Estandarización y credibilidad: el rol de las certificaciones  

A medida que la sostenibilidad se afianza como un criterio de mercado, también aumenta la demanda de estandarización metodológica. Iniciativas como la nueva norma de ACV para alimentos balanceados del sistema GMP+ (MI5.7) representan un importante avance en esa dirección, dado que armonizan los criterios de cálculo y la verificación en miles de fábricas de alimentos balanceados, en todo el mundo. 
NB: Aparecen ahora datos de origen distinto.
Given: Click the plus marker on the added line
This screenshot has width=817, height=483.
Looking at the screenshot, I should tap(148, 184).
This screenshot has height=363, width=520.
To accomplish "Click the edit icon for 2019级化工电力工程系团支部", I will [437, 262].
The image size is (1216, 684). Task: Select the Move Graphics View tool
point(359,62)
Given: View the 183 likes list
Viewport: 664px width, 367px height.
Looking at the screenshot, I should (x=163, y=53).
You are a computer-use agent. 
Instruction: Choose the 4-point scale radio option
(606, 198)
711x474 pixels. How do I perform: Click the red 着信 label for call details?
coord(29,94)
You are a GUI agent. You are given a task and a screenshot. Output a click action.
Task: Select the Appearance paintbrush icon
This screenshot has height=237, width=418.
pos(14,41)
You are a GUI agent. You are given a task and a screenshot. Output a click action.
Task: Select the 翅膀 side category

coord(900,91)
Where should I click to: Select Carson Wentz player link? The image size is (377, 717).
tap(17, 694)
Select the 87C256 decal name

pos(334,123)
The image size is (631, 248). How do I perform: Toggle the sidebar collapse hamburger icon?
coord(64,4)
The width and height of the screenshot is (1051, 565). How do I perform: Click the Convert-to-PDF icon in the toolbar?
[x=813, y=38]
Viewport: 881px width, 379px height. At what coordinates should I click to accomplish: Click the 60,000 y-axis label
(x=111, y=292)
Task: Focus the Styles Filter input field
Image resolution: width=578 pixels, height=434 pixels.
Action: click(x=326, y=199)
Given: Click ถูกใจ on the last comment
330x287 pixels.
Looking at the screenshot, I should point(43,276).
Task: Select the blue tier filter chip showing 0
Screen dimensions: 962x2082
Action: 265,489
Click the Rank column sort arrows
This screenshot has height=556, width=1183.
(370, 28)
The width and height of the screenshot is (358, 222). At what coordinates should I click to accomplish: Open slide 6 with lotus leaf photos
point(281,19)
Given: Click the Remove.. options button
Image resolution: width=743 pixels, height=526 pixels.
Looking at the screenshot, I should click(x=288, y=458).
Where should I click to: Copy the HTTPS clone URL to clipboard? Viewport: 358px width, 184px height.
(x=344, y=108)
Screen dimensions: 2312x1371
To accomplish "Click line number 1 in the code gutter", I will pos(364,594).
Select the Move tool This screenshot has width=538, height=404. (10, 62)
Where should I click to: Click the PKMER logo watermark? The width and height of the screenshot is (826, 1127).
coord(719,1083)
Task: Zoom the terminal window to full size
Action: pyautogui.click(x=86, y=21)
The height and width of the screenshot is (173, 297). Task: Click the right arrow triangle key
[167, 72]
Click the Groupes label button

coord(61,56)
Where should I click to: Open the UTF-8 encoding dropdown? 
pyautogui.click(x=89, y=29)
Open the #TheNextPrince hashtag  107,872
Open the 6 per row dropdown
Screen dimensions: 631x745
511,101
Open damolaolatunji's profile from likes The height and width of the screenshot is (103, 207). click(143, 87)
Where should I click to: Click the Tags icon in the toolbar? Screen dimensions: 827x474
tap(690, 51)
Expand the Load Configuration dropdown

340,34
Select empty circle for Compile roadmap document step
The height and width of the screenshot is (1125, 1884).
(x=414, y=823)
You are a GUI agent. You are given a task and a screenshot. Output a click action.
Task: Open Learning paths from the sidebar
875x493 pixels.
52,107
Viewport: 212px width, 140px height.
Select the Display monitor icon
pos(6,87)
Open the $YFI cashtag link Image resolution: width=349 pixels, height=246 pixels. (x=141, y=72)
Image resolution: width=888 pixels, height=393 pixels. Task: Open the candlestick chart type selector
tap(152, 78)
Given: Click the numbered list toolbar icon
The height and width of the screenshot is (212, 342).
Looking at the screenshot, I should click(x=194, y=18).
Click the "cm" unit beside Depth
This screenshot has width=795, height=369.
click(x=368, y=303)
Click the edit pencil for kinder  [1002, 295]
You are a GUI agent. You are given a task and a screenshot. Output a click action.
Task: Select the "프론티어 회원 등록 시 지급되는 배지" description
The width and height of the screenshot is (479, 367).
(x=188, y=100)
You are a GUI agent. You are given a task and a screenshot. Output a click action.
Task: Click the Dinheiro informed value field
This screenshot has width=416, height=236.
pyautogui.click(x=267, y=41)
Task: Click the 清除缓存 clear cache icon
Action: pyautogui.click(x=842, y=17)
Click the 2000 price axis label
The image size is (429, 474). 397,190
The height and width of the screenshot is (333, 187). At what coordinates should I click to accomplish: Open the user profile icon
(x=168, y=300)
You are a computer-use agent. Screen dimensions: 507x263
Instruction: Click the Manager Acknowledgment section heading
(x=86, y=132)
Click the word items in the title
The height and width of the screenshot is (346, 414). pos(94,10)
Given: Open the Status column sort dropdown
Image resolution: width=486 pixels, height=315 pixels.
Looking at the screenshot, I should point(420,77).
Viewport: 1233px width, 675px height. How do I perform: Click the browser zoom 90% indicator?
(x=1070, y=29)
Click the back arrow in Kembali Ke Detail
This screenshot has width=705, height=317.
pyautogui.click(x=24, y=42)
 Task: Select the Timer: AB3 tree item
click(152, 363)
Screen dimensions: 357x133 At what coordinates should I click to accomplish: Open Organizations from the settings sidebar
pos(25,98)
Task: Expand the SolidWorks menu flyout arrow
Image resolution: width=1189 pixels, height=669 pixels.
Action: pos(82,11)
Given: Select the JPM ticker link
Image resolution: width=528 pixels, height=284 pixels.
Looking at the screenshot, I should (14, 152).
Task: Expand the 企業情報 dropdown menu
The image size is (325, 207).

La adopción de plataformas reconocidas y alineadas con las normas internacionales, como ISO 14040/44, ISO 14067, EU PEF y el Protocolo de GEI, refuerza la credibilidad de los resultados y disminuye el riesgo de ‘greenwashing’, además de facilitar las auditorías, los informes regulatorios y la comunicación con las partes interesadas. 

 

La sostenibilidad como activo estratégico  

Cuando la medición ambiental se basa en datos primarios, metodologías reconocidas y procesos auditables, deja de ser un mero ejercicio de cumplimiento normativo y se convierte en un activo estratégico capaz de: 

  1. Respaldar las decisiones de inversión e innovación

  2. Fortalecer el posicionamiento en el mercado

  3. Satisfacer los requisitos de clientes y minoristas globales

  4. Facilitar la financiación y las iniciativas referentes al valor del carbono

  5. Preparar a las empresas para la CSRD, el Alcance 3 y futuras regulaciones.

Más que medir los impactos, se trata de convertir las cifras en acciones, de forma clara, consistente y a gran escala. 

 

El futuro pertenece a quienes logren presentar pruebas. 

En un mundo repleto de promesas de sostenibilidad, se destacarán las organizaciones que sean capaces de demostrar resultados reales, de manera continua y comparable. La sostenibilidad del futuro no se forjará solamente con buenas intenciones, sino con evidencias. 

Medir, comprender y actuar sobre la huella ambiental ha dejado de ser una opción y se ha convertido en el siguiente paso natural hacia una cadena de proteína animal más transparente, eficiente y preparada para los retos globales.